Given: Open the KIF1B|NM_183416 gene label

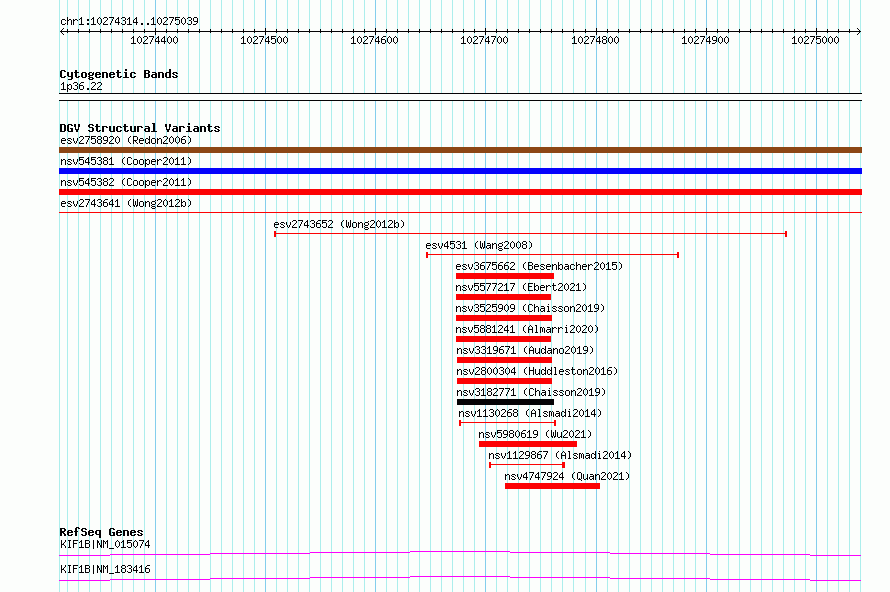Looking at the screenshot, I should [x=105, y=569].
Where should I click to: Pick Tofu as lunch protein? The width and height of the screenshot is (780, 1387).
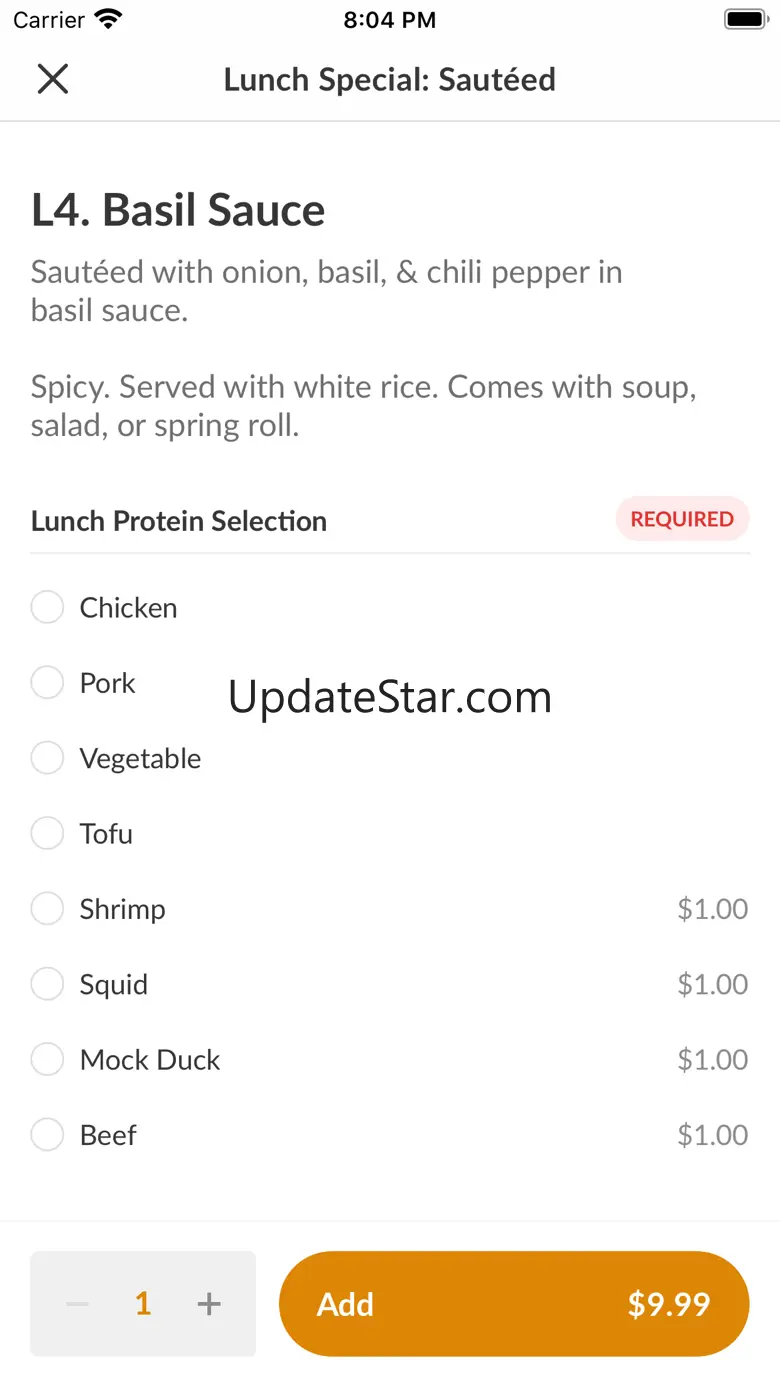(x=47, y=833)
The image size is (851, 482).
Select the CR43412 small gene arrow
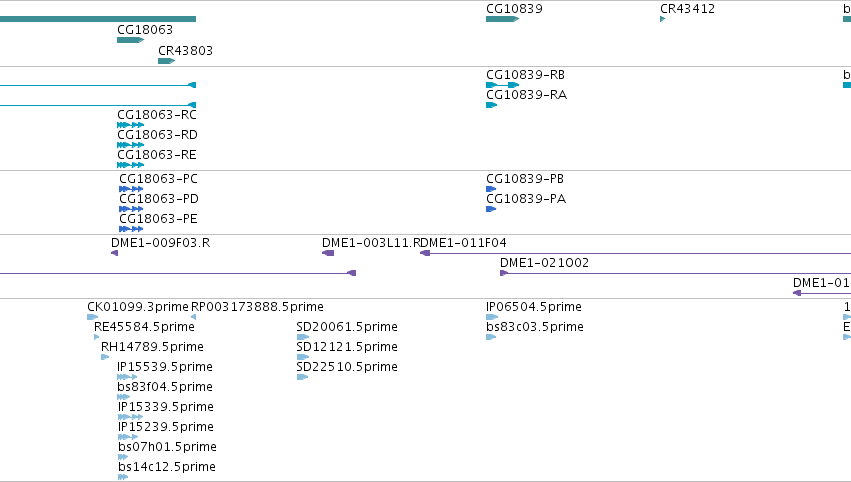click(663, 19)
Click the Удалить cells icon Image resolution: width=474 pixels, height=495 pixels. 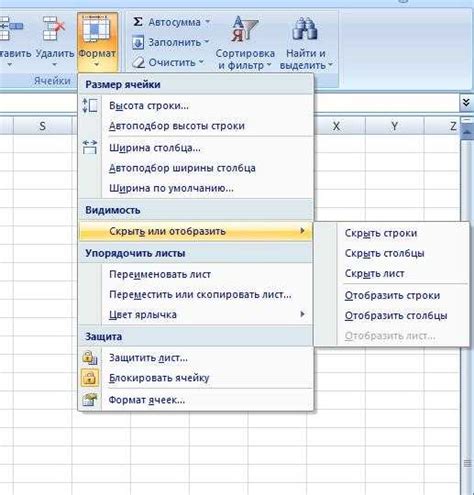[x=54, y=29]
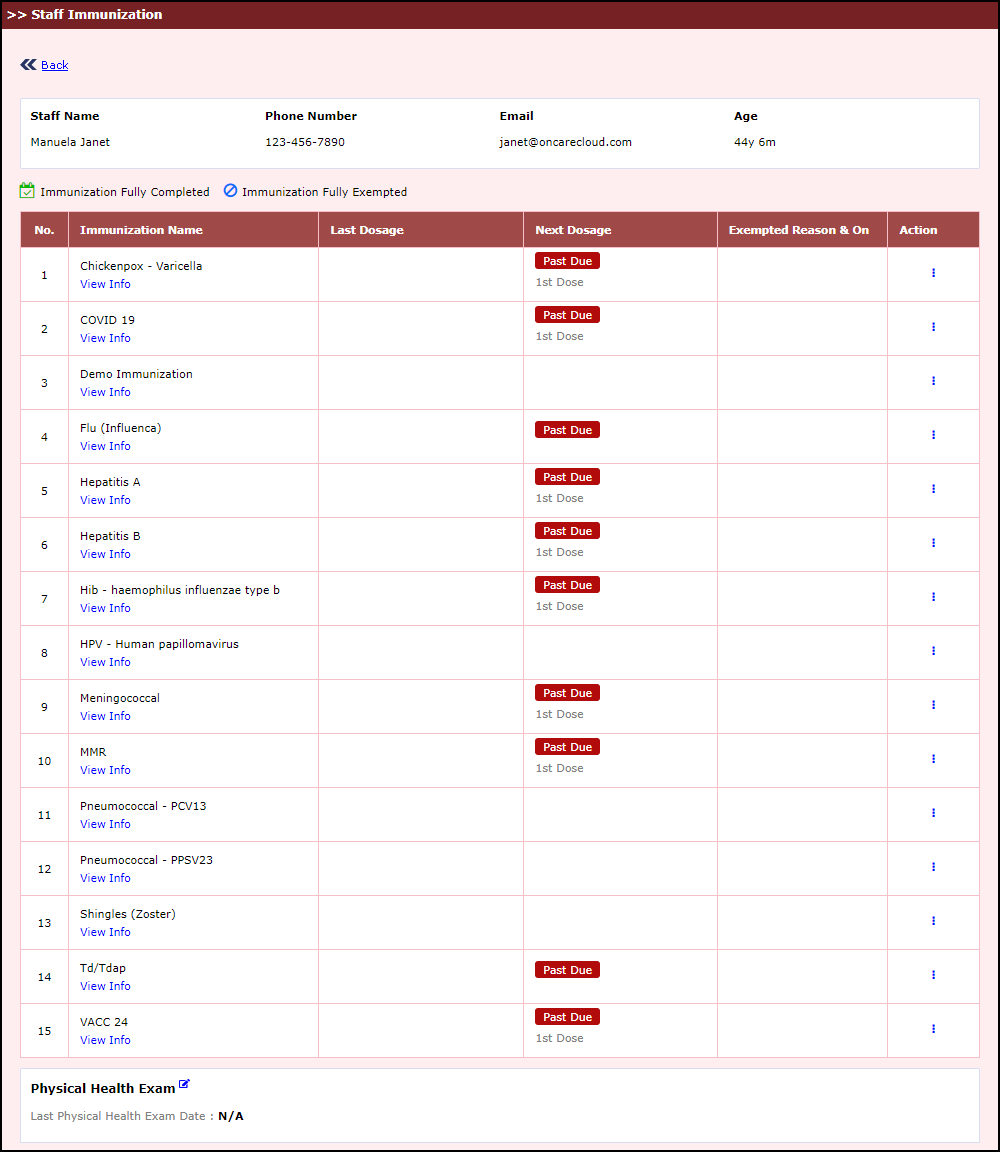Open View Info under HPV - Human papillomavirus
The height and width of the screenshot is (1152, 1000).
tap(105, 662)
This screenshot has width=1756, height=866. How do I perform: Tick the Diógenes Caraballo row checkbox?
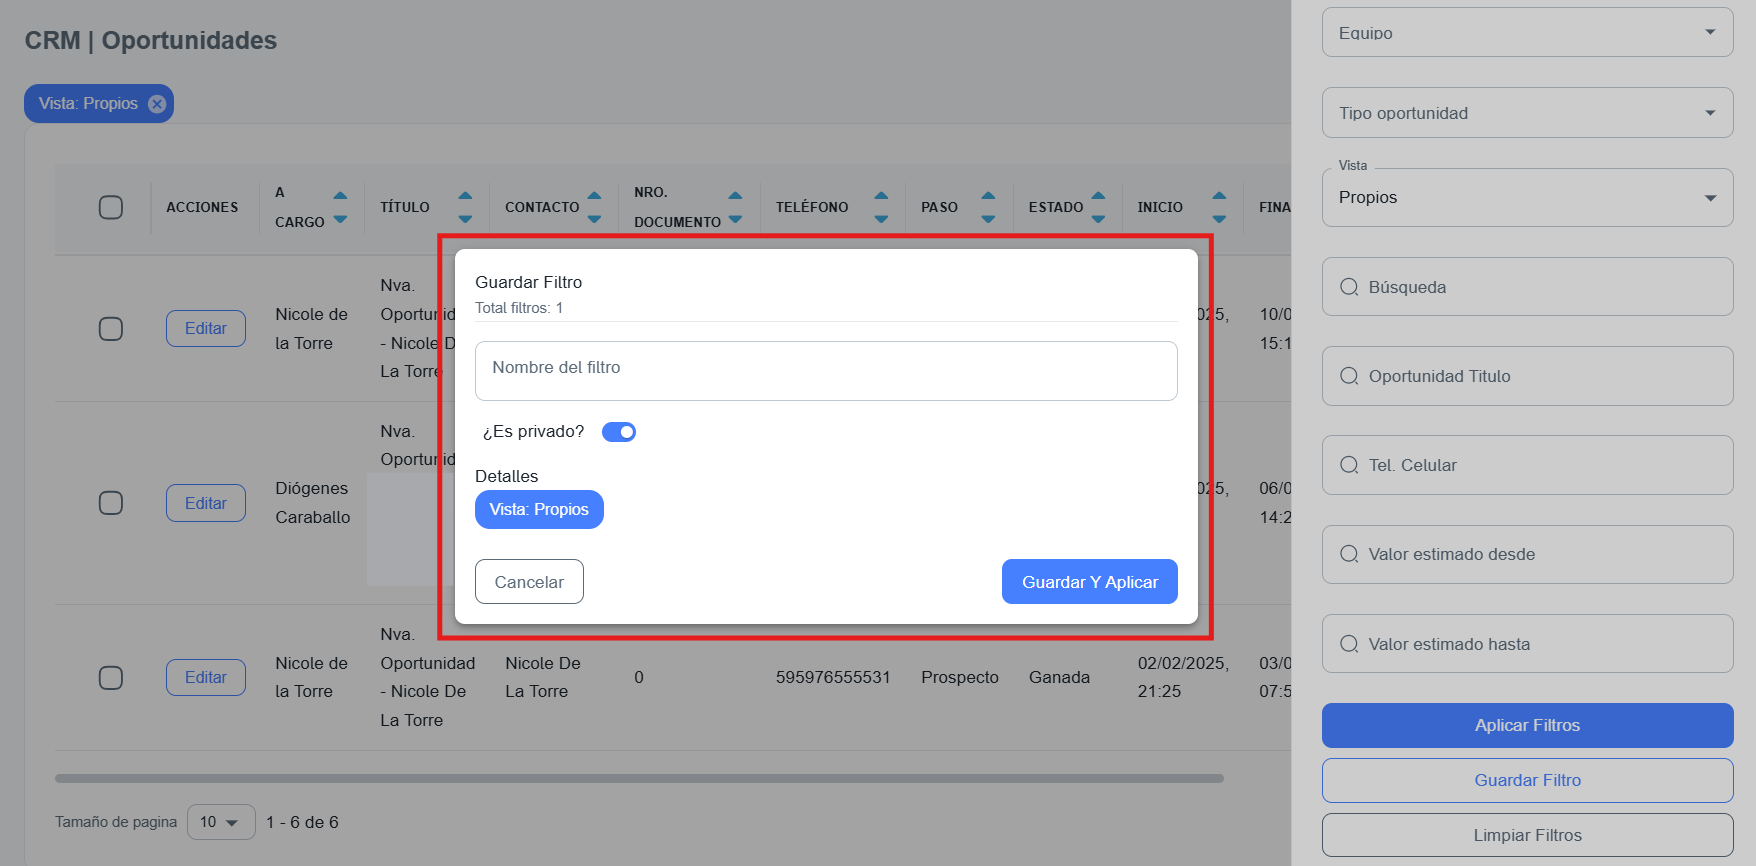pyautogui.click(x=111, y=503)
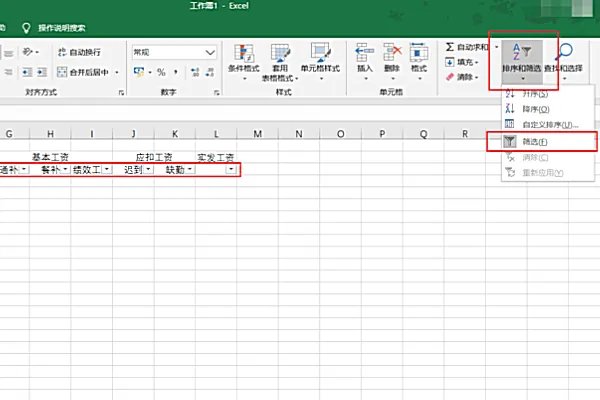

## REQUIRED WORK
Only the lines from the one containing "This screenshot has" through the last line of the material are to be restated word for word; no picture is to be included.

## RESULT FOR THIS EXERCISE
This screenshot has width=1756, height=866. How do I perform: Tick the Diógenes Caraballo row checkbox?
pyautogui.click(x=111, y=503)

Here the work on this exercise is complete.